Das alles geschehe allein "damit die Agrarindustrie ein paar Cent mehr Profit pro Schlachttier einstreicht", kommentiert der deutsche Tierschutzbund. Auch der Verband 'Europäischer Tier- und Naturschutz' (ETN) kündigte an, den EU-Beschluß nicht zu akzeptieren und "massiven rechtlichen und politischen Widerstand gegen die fortgesetzte Tierquälerei in Europa" zu leisten.

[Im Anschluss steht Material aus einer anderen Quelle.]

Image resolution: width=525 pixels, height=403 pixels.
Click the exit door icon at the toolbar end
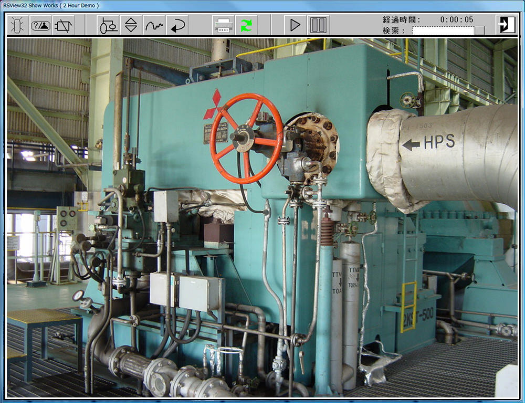click(x=506, y=24)
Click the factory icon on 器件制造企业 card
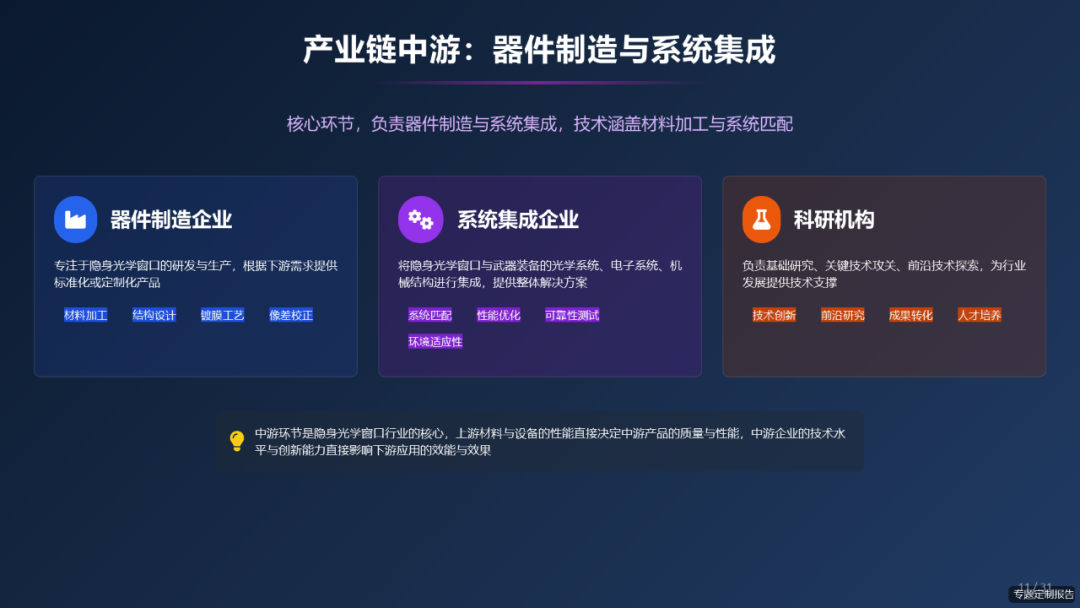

Der Verein ist eine der größten gemeinnützigen Tier- und Naturschutzorganisationen in Europa und wird europaweit von über 100.000 Menschen unterstützt. Norbert Günster, Geschäftsführender Vorstand des ETN sprach von einem "schwarzen Tag für den Tierschutz in Europa".

Der ETN wertet die gestrigen Beschlüsse gar als Verschlechterung des Tierschutzes. Der Tierschutz in Europa werden "knallharten ökonomischen Interessen" geopfert. Nach der Auffassung der ETN hätten sich seit dem EU-Beitritt der zehn osteuropäischen Länder die Transportwege noch einmal stark erhöht. "Unsere Befürchtungen, daß die EU-Erweiterung zu einer starken Verschlechterung der Situation der Tiere führen würde, scheint sich leider zu bewahrheiten," so Norbert Günster.

Die Verankerung des Tierschutzes im Grundgesetz, auf die viele Tierschutz-Organisationen große Hoffnungen gesetzt hatten, stellt sich so einmal mehr als Chimäre heraus.